The newly-installed, life-sized monument honoring the McPherson Globe Refiners basketball team sat under a large covering ready to be unveiled.

The mayor thanked Mike Mills and Mark Heidebrecht along with other as unofficial historians that have kept the ball rolling for several decades and given momentum to the story of the Globe Refiners.

Rich Hughes, author of the book, ‘Netting Out Basketball 1936’ was unable to attend the mayor said.

Mayor Brown acknowledged two families of Globe Refiners players who travelled to attend the unveiling. Three of Joe Fortenberry’s children were in the audience, Oliver Fortenberry, Sally Fortenberry Nibbelink and Trisha Hill along with Jerry Johson the son of Francis Johnson.

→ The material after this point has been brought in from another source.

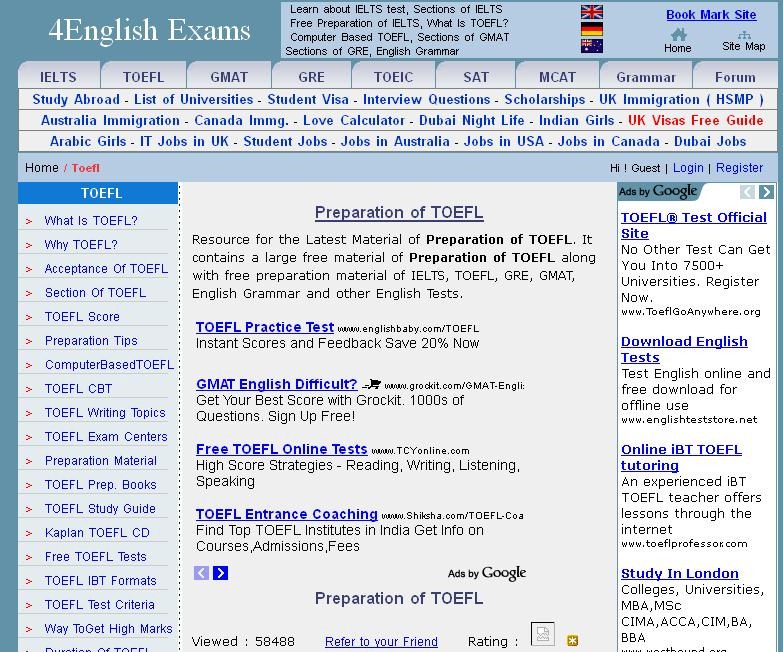Open the Grammar tab

[646, 77]
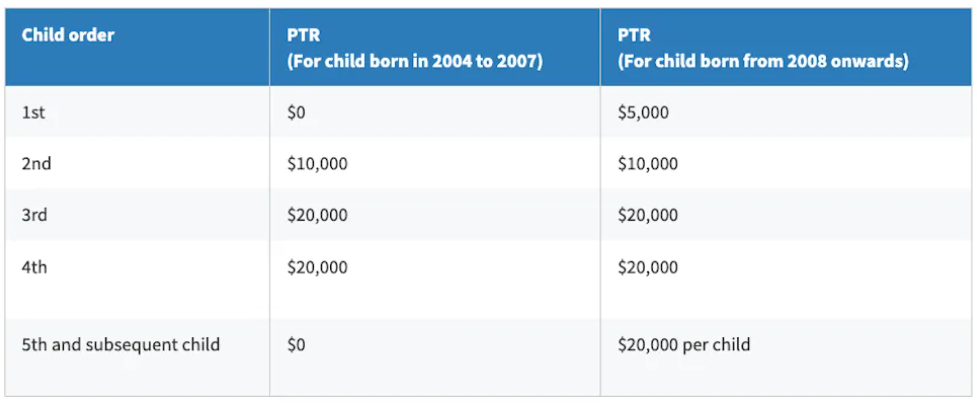Click the "Child order" column header
Viewport: 977px width, 405px height.
click(x=68, y=35)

The idea for the life-sized monument was initiated by the Julia J. Mingenback Foundation.

Jim Ketcherside, Chairman of the Mingenback Foundation spoke introducing the Foundation’s Board in the audience and then giving remarks.

“We started this a little over a year ago,” Ketcherside said.

“We said it would really be nice to have a sculpture there in that corner. And I think most of us thought we would just do a sculpture of a basketball player here and that would be it. But Brett said no, we’ve got to do the whole thing,” Ketcherside said referring to Brett Reber, one of the Trustees of the Mingenback Foundation and his idea to do something life-sized of the entire team.

“I thought the whole team should be honored and provide inspiration if kids could stand beside it and have their picture taken by the actual players, life-size,” Reber said.

“I wasn’t sure if that was possible, but this artist is incredible,” said Reber referring to Sutton Betti of Loveland, Colorado who was commissioned by the Mingenback Foundation to design, create and install the monument.

“He grabbed the vision and took off with it,” Reber said.

Ketcherside’s remarks also included comments about Betti.

“We met with two sculptors here around September or August last year. And we selected Sutton. And I’m telling you, I’m so glad we did because this is beyond my expectations. He’s done a beautiful job,” Ketcherside said.

Ketcherside closed his remarks by encouraging people to go to the museum saying, “They have a real fine exhibit out there. If you haven’t been there you need to stop by and see that,” he said.

Mayor Brown then introduced Artist/Sculptor/Designer Sutton Betti and Jessica Payne who worked with Betti as Co-designer. Payne spoke briefly and thanked everyone for coming. Both Betti and Payne were happy to answer questions later.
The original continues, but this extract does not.